Keterwakilan dengan BPP menjamin peluang lebih besar keterwakilan bagi rakyat di parlemen. Jaminan prinsip keterwakilan ini tidak akan dapat diwujudkan apabila menggunakan PT. PT justru bertentangan dengan perlindungan minoritas terutama keterwakilan politiknya karena para wakil tersebut memenuhi angka BPP, tetapi seorang wakil tidak akan duduk di parlemen dikarenakan partainya tidak lolos PT. Kondisi ini bertolak belakang dengan tujuan demokrasi perwakilan dalam sistem demokrasi untuk menjamin representasi yang mendekati sempurna.

Kemudian berkaitan dengan efektifnya fungsi partai politik dalam sistem demokrasi, penulis sependapat dengan kebijakan pembentuk undang-undang untuk melakukan penyederhanaan partai politik, tetapi bukan dengan menetapkan PT. Penyederhanaan partai politik tetap harus sejalan dengan ide demokrasi yaitu persamaan, kebebasan, dan perlindungan minoritas. Ketiga syarat tersebut harus terpenuhi ketika sebuah negara menghendaki penyederhanaan partai politik. Apabila penyederhanaan partai politik tetap dilakukan dengan PT, maka akan bertentangan dengan sistem daftar terbuka sekaligus mencederai konstituen yang telah memilih seorang wakil untuk menyampaikan aspirasinya di parlemen. Oleh karena itu, penyederhanaan partai politik tidak boleh dilakukan dengan merubah posisi kursi yang telah didapat seorang caleg (memenuhi BPP) agar tidak mencederai kontituen yang telah memilih caleg yang bersangkutan.

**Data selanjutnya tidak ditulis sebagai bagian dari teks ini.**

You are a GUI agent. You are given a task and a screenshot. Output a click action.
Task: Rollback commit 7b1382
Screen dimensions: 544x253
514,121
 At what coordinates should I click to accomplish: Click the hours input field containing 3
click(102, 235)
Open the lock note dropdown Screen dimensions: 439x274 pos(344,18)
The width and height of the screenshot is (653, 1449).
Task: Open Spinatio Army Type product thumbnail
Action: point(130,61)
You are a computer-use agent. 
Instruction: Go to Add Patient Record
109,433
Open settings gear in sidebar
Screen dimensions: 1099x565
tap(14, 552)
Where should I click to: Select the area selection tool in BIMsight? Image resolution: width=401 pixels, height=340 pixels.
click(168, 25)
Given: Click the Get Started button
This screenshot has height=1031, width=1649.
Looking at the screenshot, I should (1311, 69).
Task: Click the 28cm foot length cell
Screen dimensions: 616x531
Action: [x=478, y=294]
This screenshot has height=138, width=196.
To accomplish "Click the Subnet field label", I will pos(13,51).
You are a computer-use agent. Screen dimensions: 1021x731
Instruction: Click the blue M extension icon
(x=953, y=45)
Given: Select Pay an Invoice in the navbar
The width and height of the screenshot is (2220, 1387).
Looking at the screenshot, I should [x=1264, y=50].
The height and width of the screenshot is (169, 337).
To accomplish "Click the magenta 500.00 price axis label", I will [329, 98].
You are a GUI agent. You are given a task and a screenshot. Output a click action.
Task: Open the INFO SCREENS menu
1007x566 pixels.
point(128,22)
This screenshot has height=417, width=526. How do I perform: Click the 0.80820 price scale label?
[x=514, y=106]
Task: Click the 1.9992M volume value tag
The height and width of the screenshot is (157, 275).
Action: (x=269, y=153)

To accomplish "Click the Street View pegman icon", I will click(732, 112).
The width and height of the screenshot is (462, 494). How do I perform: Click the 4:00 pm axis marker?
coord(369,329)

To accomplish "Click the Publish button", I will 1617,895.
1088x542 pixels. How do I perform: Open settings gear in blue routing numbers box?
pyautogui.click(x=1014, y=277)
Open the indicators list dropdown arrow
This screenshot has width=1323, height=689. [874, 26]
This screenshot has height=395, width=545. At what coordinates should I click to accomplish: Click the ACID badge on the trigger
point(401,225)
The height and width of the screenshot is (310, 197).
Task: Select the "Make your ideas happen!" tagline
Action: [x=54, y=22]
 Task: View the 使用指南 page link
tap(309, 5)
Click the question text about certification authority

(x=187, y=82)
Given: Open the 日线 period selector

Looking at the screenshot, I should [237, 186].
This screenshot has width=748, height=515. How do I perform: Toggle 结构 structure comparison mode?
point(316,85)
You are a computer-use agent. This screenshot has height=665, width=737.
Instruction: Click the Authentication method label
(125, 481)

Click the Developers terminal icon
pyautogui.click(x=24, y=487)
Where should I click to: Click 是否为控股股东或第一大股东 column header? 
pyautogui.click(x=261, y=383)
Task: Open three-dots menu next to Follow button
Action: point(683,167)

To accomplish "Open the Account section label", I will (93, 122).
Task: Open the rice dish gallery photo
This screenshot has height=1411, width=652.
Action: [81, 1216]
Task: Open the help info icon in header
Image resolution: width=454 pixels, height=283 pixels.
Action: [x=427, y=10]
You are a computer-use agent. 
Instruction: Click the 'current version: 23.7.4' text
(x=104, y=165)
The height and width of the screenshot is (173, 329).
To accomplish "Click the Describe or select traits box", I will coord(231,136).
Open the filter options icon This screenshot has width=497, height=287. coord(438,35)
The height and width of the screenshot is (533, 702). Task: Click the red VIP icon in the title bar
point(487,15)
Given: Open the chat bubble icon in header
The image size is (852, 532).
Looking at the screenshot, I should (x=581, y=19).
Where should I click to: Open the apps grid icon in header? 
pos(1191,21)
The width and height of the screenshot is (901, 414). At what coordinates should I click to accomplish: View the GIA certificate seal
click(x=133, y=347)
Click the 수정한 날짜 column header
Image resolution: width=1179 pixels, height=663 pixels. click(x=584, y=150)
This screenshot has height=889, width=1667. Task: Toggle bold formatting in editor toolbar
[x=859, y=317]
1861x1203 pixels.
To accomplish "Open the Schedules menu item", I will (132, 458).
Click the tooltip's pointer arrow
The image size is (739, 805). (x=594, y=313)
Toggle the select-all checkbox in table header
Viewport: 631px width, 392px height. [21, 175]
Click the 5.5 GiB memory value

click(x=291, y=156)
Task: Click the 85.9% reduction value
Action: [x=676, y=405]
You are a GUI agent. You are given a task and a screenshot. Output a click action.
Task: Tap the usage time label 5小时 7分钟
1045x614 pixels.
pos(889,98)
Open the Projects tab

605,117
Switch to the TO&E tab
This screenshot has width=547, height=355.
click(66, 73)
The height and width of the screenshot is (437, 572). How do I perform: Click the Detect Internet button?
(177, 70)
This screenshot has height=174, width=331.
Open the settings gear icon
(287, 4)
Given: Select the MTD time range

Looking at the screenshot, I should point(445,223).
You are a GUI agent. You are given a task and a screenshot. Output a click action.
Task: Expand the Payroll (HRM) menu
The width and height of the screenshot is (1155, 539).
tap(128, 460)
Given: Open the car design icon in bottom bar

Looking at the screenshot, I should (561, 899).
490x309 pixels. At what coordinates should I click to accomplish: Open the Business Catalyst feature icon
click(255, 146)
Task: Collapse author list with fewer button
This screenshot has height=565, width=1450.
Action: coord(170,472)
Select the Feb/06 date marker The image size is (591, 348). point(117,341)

PT hakikatnya ditujukan untuk menyederhanakan partai politik yang ada di parlemen untuk mencegah kegaduhan di parlemen. Namun kebijakan PT ini sangatlah janggal karena pada kenyataannya kegaduhan yang terjadi di DPR itu bukan diakibatkan oleh banyaknya partai politik di parlemen, tetapi lebih tepatnya diakibatkan oleh banyaknya fraksi di DPR sehingga mengakibatkan tidak

efektifnya kinerja parlemen. Oleh karena itu, penyederhanaan partai politik lebih baik dilakukan di parlemen dengan kebijakan ambang batas pembentukan fraksi

(fractional threshold).142 Ambang batas pembentukan fraksi merupakan kebijakan yang tepat dalam rangka penyederhanaan partai politik dari pada PT karena dengan ambang batas pembentukan fraksi tidak ada suara yang hilang dan FT tidak menyingkirkan caleg yang lolos BPP untuk menjadi wakil di parlemen.